The Corner

Law & the Courts

California’s New ‘Gig Economy’ Law Is Dumb. But Is It Unconstitutional?

Uber’s logo on a mobile phone (Hannah Mckay/Reuters)

It’s 2020, and that means California’s new “gig economy” law is in effect.

As I’ve noted before — see here and here — the policy is a complete mess. It first offers an objective test to determine whether a company must treat a worker as a full employee rather than as an independent contractor. (Employees are entitled to far more labor protections, but gig-economy companies such as Uber typically classify their workers as contractors.) Yet dozens of occupations are then exempted from the test, creating an absurd patchwork in which legislators’ case-by-case judgments and prejudices, not a set of neutral principles, determine the fates of countless businesses and workers.

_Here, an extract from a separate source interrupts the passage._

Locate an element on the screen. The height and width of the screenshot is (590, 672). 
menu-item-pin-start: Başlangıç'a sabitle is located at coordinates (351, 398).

This is a really stupid way to make economic regulations. But is it unconstitutional? A couple new court cases are raising the question. They strike me as long shots legally, but I hope they provoke some discussion on the right about when it’s appropriate to defend economic liberty in the courts rather than the legislatures.

In recent years some conservative legal thinkers have advanced the notion that the Constitution protects individuals against various forms of state economic regulation, for example by guaranteeing a “right to earn a living.” Such ideas once had strong support on the Supreme Court — most famously, the 1905 Lochner decision struck down a law limiting how many hours bakery employees could work — but they largely fell out of favor decades ago as conservatives came to despise judicial activism. The new cases provide grist for that discussion and might one day improve our sense of where the current Court’s conservatives stand.

The common thread running through most of the lawsuits’ various claims is that California legislators arbitrarily, unfairly, and/or maliciously exempted some occupations but not others, and thereby harmed the ability of non-exempted individuals and businesses to thrive economically. Uber and Postmates — whose phone-app-based business models are at the very center of the controversy here — allege the law therefore violates “the Equal Protection and Due Process Clauses of the Fourteenth Amendment to the United States Constitution, the Ninth Amendment to the United States Constitution, and the Contracts Clause of Article I of the United States Constitution, as well as the Equal Protection Clause, Inalienable Rights Clause, Due Process Clause, Baby Ninth Amendment, and Contracts Clause of the California Constitution.” The Pacific Legal Foundation, representing freelance journalists — who received a limited exemption that runs out after they’ve submitted 35 articles in a year to a single publication — makes an equal-protection argument as well, and further claims that giving only a limited exemption to freelance journalists burdens the freedom of the press.

Again, I’m skeptical of these cases’ legal chances, as well as of the notion that the federal Constitution does much to limit states’ ability to pass economic regulations, including dumb and arbitrary ones. But however successful they are in court, hopefully these cases will inspire some helpful intra-Right debates about the original meaning of the Constitution as regards economic liberty, and about the proper role of the judiciary. For starters, Josh Blackman has some comments on the legal technicalities here.